Welcome to The Home Equity Theft Reporter, a blog dedicated to informing the consumer public and the legal profession about Home Equity Theft issues. This blog will consist of information describing the various forms of Home Equity Theft and links to news reports & other informational sources from throughout the country about the victims of Home Equity Theft and what government authorities and others are doing about it.
Tuesday, May 24, 2016
Suspected Seattle-Area Crackpot Faces Criminal Charges For Allegedly Fleecing Thousand$ From Unwitting Wannabe Homeowners By Peddling Program Purporting To Allow Squatters To Record Legitimate Real Estate Documents To Hijack Legal Ownership Of Vacant Homes
In Seattle, Washington, seattlepi.com reports:
Call him Naziyr Yishmael.
Or James Allen Keith. Or Ruwack Yishmael. Or Ahmad Abdullah-Muhammad.
Investigators say the Des Moines man who has gone by all those names was hawking a bogus homestead scheme purported to allow squatters to seize legal ownership of abandoned houses.
Yishmael, 46, is alleged to have swindled desperate people out of thousands of dollars each, selling the dream that home ownership could be achieved through a legal loophole. He has been charged with first-degree theft and five related counts but has not been jailed.
Prosecutors claim Yishmael marketed his bogus system as a legitimate way for people to own houses facing foreclosure. According to charging papers, Yishmael sent out lists of homes ripe for seizure and helped his clients file bogus paperwork meant to legitimize the takings.
Investigators claim to have identified at least 11 homes occupied by members of Yishmael’s club. Some members managed to hang on to the houses for months before being evicted by police.
The criminal action comes as Yishmael pursues a lawsuit against a mortgage lender in which he claims he was wrongly foreclosed upon. Yishmael, who is acting as his own attorney in the matter, has claimed he lost the deed to the property for four years before finding and filing the paperwork 10 days before the Des Moines home was slated to go up for auction. Despite all the litigation, Yishmael’s legal name wasn’t entirely clear.
Prosecutors now list James Keith as his true name, though the people he is alleged to have swindled knew him as Yishmael. He was known as Yishmael in 2001 when he was prosecuted federally for bank fraud after stealing $85,000 from his employer, Boeing Employees Credit Union.

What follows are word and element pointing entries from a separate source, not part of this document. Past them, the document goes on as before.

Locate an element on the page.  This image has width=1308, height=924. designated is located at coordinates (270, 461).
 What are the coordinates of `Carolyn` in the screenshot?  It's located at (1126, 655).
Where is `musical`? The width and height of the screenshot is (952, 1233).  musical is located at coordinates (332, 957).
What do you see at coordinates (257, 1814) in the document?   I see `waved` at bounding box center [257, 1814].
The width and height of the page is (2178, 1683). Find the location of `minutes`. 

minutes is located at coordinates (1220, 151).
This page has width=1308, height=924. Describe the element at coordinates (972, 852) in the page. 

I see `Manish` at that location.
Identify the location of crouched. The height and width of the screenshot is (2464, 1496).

In October 2014, King County prosecutors filed burglary and title fraud charges against five people accused of taking over Seattle-area homes. The charges were dismissed a year ago as investigators came to believe those people were the victims of a fraud, not the perpetrators.
Writing in court papers, a special agent with the Federal Housing Finance Agency’s investigative arm said those four women and five men paid Yishmael thousands of dollars to become part of the Association of Autonomous People, also known as the People’s Autonomous Society.
Leading group meetings, Yishmael claimed Washington’s homestead law allowed people to claim vacant homes as their own, the special agent said in charging papers. Yishmael and his wife then sent out emails alerting members of properties “available” for squatting.
Many of the homes involved had been abandoned in the face of foreclosure. The squatters often weren’t discovered immediately, and the debtors had little interest in removing them from homes their lenders were trying to claim.
Yishmael then helped members file false paperwork at the King County Recorder’s Office in an effort to legitimize the squatting, the special agent continued. A member of the group changed the locks on the homes.
“Even after the arrest of several of the members, Yishmael continued to tell the group that what they had done was legal and he would sue the government for their wrongful prosecutions,” the federal agent said in court papers.
Members of Yishmael’s group each paid him more than $7,000 for the guidance that saw them face felony charges, according to charging papers. Several of those members were already in dire financial straits when they turned to Yishmael.
One woman told investigators she and her daughter were being evicted from her home when she learned of Yishmael’s “adverse possession” scheme. Because the woman was a friend, the special agent said, Yishmael allowed her to make payments on the $7,500 membership fee.
Yishmael, the agent said, “told her that the program is to help ‘folks that are doing what they can to make it.’”
Yishmael held classes at South King County libraries and community centers outlining a complex, and specious, system through which he claimed members could seize possession of vacant homes, the special agent continued. He is alleged to have assured them it was legal to move into the abandoned homes.